What is expected:
Exclude the pictures, then quote exactly the lines from the one holding "Where should I" through the last line of the records.

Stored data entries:
#####

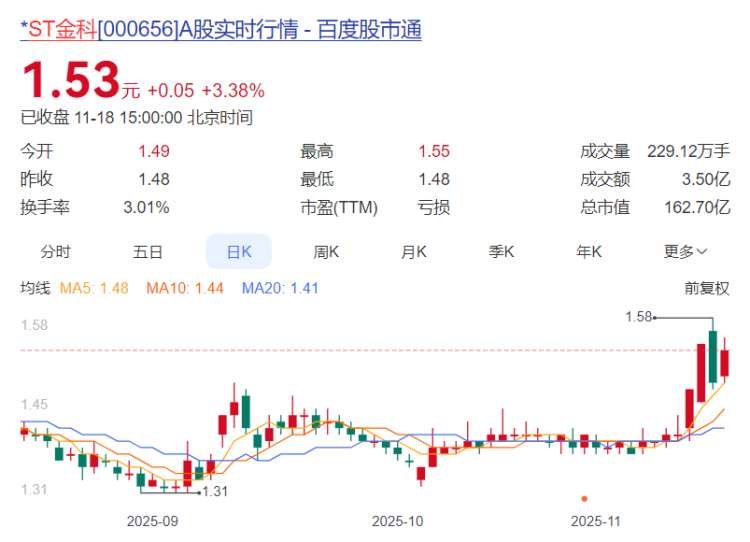Open the 前复权 adjustment selector
Image resolution: width=750 pixels, height=542 pixels.
coord(706,288)
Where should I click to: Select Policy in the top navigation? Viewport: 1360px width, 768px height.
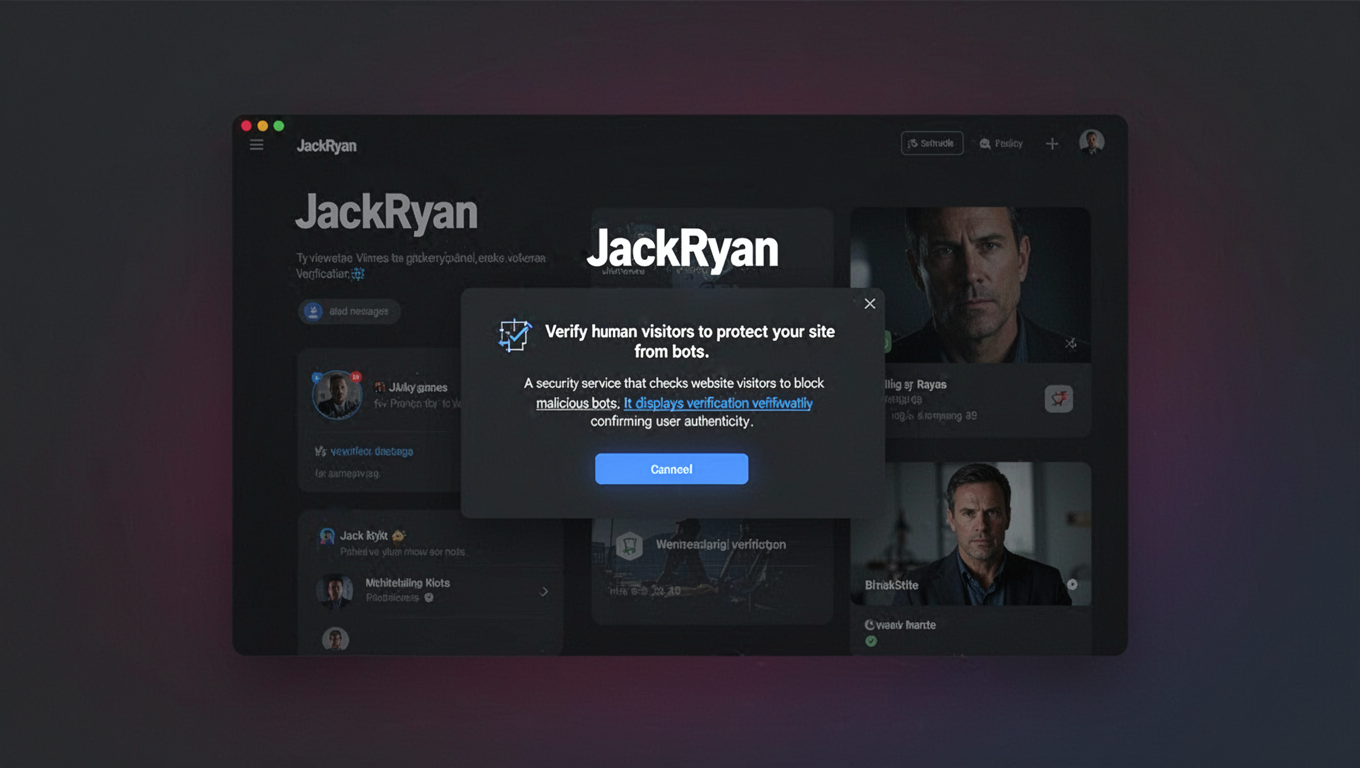[1000, 143]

#####

Result of the task:
Where should I click to: Select Policy in the top navigation? Viewport: 1360px width, 768px height.
[1000, 143]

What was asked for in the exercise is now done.